Да, мы ее хотим сейчас выпускать. Это композитор Ксения Кручински, с которой я работала на фильме «Первый снег», и Пола Каспарс — у них совместная группа «Ксюша», которая сейчас набирает популярность. Они специально написали песню, мы ее вместе разрабатывали. Мне кажется, что она удалась — вроде грустная, а вроде светлая.
Стоит ли ждать проката? Я скорее к тому, насколько для вас принципиален кинотеатральный опыт просмотра этого фильма. Мне он кажется очень камерным, уютным, его здорово даже на ноутбуке смотреть.

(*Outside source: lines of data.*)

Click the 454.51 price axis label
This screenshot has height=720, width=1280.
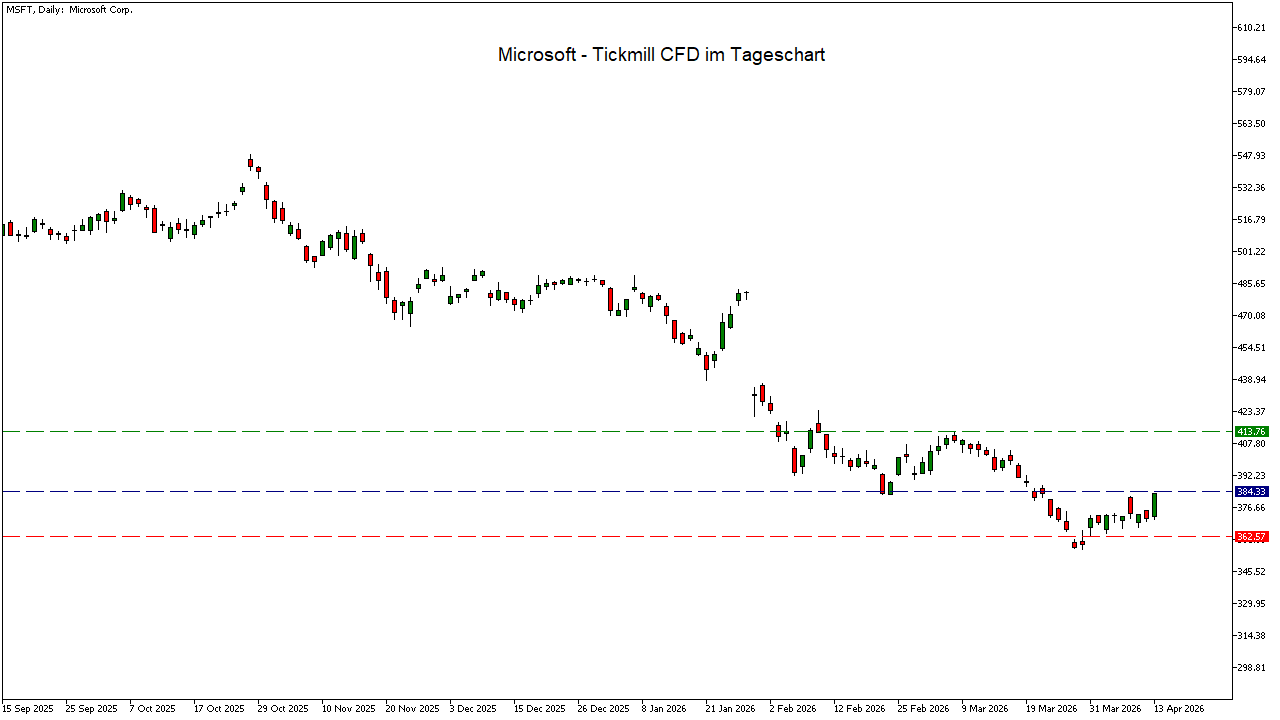[1252, 348]
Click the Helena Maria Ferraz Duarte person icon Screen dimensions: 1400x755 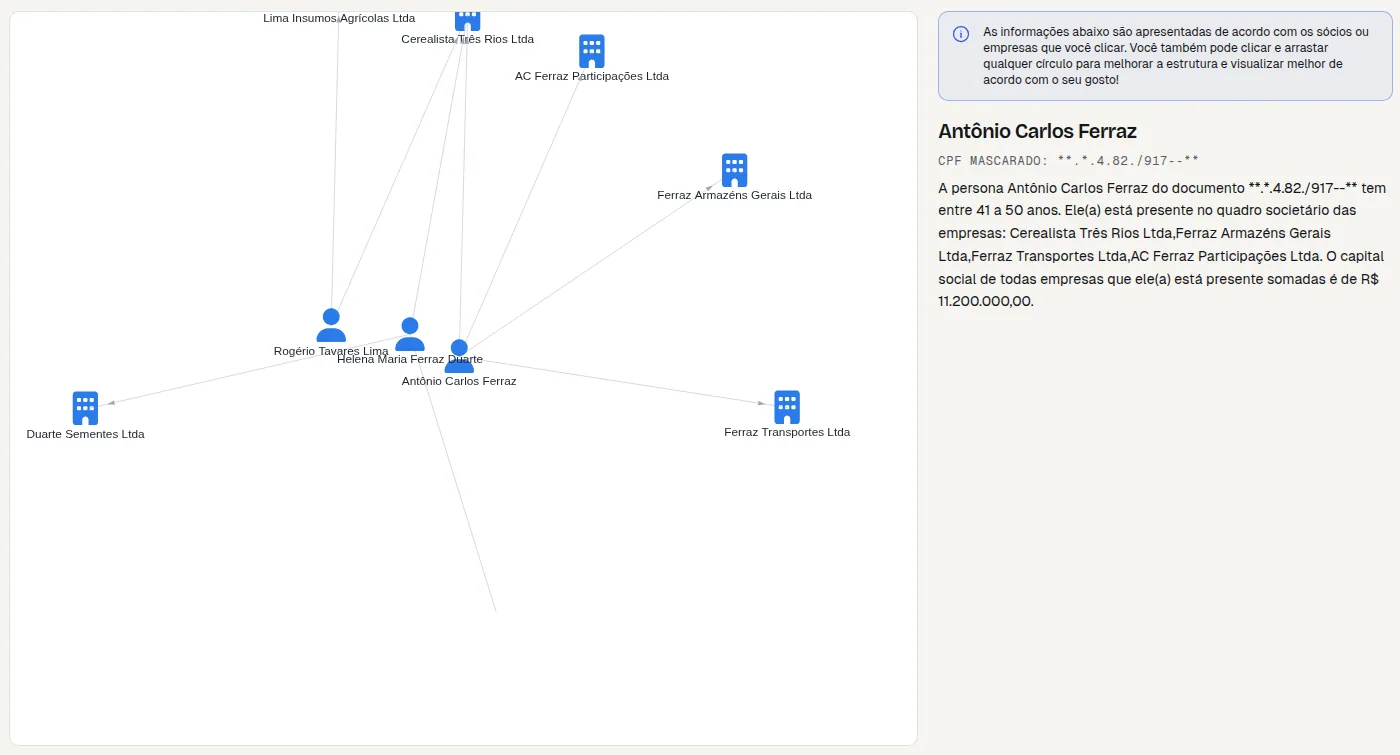click(x=409, y=334)
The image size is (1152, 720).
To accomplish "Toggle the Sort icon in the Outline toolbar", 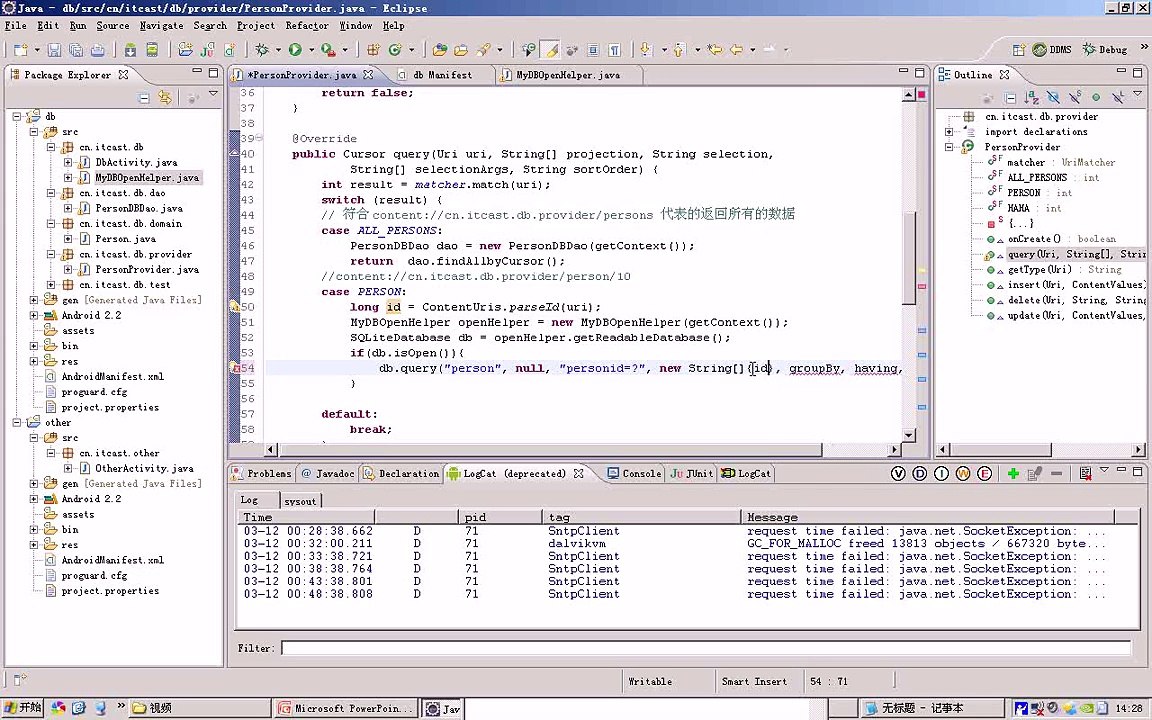I will pyautogui.click(x=1031, y=97).
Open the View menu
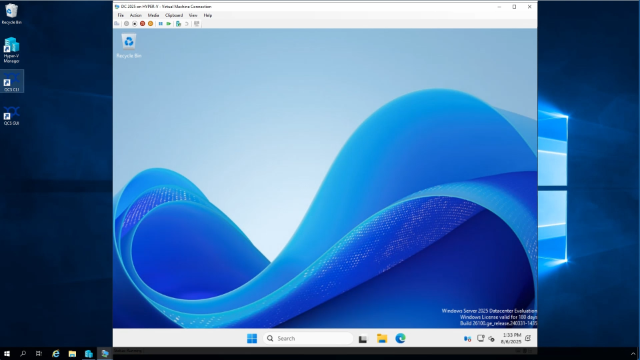The height and width of the screenshot is (360, 640). pyautogui.click(x=193, y=15)
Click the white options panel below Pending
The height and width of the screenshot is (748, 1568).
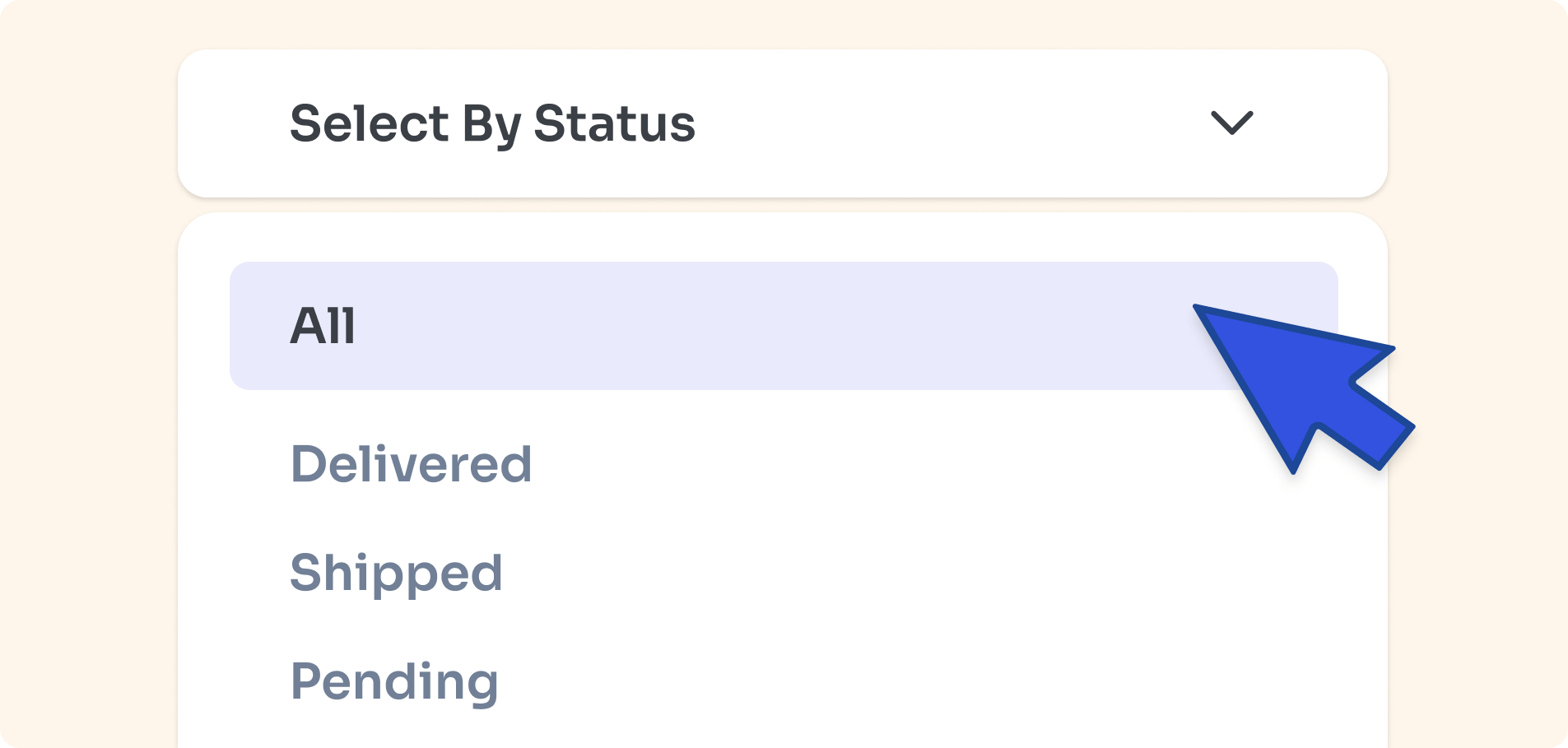click(x=782, y=728)
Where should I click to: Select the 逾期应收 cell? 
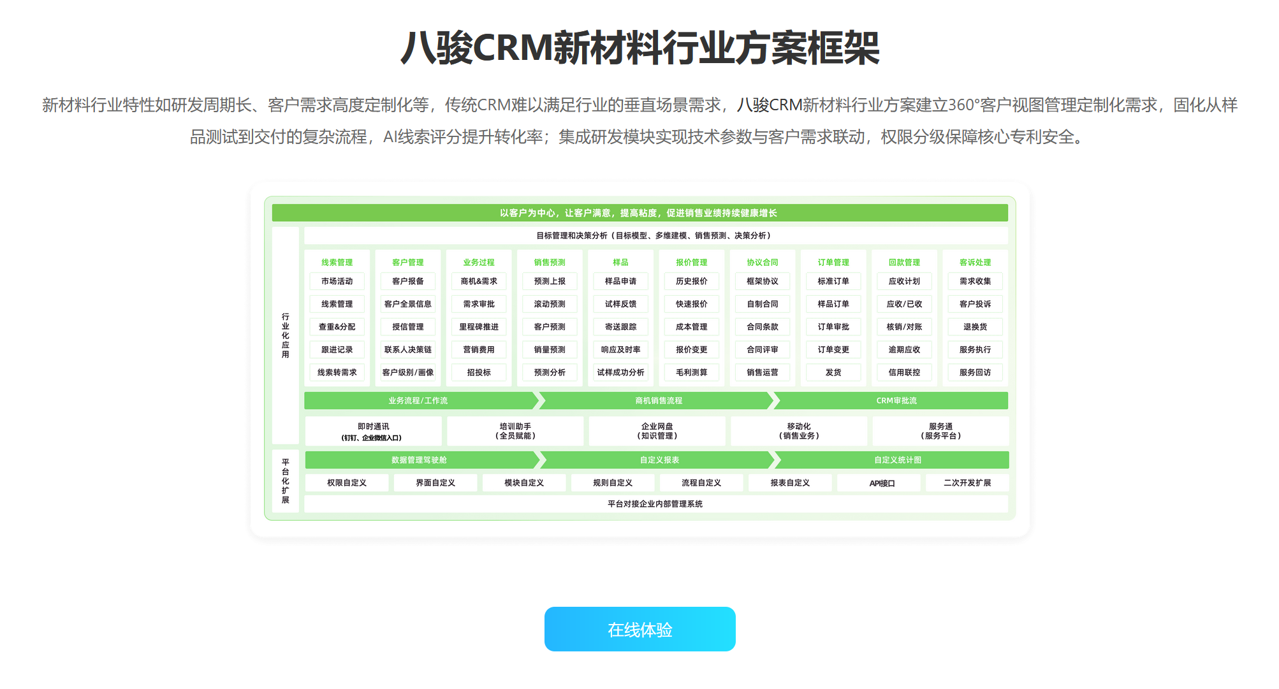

Я согласна, но вопрос скорее в адекватности проекции. Мне хочется, конечно, чтобы фильм нашел своего зрителя. Но да, это очень камерное кино, поэтому условный первый зал «Октября» — это нереально. Я, конечно, понимаю, что это кино не для совсем широкой аудитории, а для определенного зрителя, но мне важно, чтобы он нашелся. Широкого проката не будет, это не адекватно проекту, но мы готовим специальные показы.
Столько причин, почему может не сложиться, даже если вроде нормально живут
На какие фильмы вы опирались? Были ли конкретные источники вдохновения, поле, на котором хотелось поиграть?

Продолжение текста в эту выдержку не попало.